**THE EXERCISE**
Update the data from the line that contains "The width and height of the screenshot is (1467, 812)." through the end of the data, swapping "Operations" for "Admin" and changing nothing else.

**RECORDS FOR THIS EXERCISE**
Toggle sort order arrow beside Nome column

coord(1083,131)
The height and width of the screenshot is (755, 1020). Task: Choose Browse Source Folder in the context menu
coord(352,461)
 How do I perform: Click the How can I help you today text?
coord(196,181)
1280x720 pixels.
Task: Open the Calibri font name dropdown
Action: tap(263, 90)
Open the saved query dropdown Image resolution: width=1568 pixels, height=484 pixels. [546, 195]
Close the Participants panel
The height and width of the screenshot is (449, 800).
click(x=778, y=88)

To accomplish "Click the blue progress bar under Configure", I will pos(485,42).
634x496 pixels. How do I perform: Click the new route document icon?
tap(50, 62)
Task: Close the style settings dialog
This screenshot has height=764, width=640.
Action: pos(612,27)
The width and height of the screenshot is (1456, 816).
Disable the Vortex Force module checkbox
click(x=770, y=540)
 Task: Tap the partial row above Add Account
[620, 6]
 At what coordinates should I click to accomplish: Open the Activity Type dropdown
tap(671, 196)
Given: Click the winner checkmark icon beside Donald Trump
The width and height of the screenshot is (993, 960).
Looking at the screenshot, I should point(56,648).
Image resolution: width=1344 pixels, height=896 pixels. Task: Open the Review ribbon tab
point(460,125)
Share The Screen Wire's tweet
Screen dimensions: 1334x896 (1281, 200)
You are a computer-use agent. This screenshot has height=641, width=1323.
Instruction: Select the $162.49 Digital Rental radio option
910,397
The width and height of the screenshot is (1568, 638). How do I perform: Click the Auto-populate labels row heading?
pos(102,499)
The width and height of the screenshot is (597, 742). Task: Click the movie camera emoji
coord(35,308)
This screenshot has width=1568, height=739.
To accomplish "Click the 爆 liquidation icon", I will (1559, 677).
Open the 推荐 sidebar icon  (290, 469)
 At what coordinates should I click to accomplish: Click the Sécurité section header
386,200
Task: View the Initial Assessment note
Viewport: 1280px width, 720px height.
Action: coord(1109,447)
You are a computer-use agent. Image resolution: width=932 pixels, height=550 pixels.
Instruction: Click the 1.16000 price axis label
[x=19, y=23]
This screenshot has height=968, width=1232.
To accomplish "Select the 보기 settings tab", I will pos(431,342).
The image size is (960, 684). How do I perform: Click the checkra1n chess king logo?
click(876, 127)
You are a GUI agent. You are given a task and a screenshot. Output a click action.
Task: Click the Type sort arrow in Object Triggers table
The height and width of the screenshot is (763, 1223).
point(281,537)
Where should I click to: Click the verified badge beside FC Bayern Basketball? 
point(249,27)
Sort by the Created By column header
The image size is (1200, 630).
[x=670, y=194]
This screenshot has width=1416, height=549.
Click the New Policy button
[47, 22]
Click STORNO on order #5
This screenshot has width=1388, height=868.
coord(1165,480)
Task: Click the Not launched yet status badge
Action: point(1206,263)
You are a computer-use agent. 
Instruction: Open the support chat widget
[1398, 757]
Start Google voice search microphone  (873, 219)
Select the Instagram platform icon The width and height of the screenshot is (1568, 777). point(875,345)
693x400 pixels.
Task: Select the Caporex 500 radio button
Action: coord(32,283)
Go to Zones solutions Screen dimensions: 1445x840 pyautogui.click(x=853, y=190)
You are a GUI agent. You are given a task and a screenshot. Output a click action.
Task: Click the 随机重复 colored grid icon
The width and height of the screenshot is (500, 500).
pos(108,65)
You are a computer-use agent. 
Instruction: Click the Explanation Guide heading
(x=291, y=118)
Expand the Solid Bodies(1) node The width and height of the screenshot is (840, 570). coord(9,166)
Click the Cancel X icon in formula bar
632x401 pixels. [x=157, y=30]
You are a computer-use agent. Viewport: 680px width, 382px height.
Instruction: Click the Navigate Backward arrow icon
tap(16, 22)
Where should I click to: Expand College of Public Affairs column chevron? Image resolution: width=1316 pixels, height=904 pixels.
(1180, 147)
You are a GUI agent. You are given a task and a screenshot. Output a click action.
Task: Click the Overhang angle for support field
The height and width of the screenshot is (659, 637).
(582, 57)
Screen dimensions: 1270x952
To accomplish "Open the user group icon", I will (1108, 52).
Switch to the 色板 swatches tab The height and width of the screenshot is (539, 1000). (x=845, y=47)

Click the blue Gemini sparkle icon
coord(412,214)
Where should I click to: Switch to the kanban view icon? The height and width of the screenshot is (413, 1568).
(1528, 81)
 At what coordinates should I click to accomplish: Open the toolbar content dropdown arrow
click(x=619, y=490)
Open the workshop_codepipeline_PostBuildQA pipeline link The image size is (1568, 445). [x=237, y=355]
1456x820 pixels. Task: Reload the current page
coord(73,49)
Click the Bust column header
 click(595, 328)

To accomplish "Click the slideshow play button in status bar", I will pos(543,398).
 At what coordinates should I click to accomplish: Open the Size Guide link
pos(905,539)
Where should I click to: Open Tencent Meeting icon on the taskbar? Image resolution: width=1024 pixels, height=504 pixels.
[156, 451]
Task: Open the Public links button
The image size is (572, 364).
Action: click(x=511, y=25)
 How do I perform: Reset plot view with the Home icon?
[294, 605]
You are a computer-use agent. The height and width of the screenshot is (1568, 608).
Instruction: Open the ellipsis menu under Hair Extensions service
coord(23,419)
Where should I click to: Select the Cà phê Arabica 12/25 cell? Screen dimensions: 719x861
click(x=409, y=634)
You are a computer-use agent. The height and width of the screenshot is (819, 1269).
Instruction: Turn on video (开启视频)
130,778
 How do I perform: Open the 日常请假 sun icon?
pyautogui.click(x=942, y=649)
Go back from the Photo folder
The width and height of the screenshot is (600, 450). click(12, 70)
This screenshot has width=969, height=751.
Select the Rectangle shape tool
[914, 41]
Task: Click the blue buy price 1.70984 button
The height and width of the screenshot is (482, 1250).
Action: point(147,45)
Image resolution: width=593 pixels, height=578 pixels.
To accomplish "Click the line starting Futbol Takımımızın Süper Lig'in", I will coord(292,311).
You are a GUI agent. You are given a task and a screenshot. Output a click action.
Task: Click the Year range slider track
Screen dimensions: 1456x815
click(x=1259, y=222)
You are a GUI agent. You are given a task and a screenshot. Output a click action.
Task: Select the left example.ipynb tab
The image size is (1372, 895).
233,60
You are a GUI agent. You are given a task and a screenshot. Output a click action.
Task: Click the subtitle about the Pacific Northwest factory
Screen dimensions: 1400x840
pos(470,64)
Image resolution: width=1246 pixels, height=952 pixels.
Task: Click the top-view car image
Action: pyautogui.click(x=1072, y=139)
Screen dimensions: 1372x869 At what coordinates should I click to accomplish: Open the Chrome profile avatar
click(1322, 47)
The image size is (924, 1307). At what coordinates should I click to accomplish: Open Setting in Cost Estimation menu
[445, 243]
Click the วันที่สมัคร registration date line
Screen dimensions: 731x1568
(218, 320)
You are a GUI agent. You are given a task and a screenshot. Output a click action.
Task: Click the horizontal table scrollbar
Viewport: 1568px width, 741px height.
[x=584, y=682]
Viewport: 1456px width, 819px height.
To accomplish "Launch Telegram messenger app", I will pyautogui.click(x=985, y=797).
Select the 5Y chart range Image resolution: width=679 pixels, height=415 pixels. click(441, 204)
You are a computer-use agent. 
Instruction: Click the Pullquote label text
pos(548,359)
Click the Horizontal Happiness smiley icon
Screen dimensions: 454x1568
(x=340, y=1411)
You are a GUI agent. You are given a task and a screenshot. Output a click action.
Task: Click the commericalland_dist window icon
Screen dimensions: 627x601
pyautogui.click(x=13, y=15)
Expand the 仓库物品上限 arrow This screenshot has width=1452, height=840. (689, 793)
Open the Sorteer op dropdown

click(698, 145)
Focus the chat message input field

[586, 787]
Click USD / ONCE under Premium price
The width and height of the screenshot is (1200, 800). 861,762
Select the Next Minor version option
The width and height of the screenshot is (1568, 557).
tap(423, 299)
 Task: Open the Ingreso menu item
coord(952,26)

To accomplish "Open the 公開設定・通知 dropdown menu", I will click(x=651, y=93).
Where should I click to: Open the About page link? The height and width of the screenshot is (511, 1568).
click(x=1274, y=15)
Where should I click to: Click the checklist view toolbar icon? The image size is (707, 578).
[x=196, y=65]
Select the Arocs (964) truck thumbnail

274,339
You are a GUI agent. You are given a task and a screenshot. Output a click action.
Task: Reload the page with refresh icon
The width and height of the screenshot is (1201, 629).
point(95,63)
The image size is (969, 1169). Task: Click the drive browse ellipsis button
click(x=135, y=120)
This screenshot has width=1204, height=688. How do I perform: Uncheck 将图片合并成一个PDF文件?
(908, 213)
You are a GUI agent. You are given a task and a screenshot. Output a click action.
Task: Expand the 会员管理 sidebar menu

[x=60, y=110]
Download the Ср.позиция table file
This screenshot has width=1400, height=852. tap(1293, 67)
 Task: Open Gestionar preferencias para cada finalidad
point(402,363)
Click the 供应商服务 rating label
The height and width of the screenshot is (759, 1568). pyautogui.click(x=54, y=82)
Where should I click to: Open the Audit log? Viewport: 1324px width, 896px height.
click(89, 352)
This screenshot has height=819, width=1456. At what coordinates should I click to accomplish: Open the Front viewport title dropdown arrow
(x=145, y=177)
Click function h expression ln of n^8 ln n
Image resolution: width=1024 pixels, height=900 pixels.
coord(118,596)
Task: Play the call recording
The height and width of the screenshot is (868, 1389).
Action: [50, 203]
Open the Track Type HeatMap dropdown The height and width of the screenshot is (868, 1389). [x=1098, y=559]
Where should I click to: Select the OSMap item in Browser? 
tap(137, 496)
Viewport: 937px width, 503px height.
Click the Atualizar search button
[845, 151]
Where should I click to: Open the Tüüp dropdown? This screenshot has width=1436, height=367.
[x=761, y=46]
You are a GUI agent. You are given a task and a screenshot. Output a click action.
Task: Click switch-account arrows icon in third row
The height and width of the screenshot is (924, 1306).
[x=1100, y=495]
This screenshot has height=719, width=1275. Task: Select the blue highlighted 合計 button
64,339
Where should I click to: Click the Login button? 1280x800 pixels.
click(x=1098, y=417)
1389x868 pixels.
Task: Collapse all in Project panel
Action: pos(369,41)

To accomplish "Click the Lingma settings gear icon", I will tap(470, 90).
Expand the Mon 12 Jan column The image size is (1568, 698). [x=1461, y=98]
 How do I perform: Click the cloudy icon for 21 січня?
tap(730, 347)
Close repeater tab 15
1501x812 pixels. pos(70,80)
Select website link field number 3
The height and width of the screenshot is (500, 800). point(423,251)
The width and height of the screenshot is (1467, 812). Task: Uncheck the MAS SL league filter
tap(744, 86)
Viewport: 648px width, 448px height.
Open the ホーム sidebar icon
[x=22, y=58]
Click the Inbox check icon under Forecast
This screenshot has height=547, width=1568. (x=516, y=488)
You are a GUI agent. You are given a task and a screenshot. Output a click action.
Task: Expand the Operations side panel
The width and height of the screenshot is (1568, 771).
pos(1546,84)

**TASK OUTPUT**
The width and height of the screenshot is (1467, 812). Task: Uncheck the MAS SL league filter
tap(744, 86)
Viewport: 648px width, 448px height.
Open the ホーム sidebar icon
[x=22, y=58]
Click the Inbox check icon under Forecast
This screenshot has height=547, width=1568. (x=516, y=488)
You are a GUI agent. You are given a task and a screenshot. Output a click action.
Task: Expand the Admin side panel
The width and height of the screenshot is (1568, 771).
pos(1546,84)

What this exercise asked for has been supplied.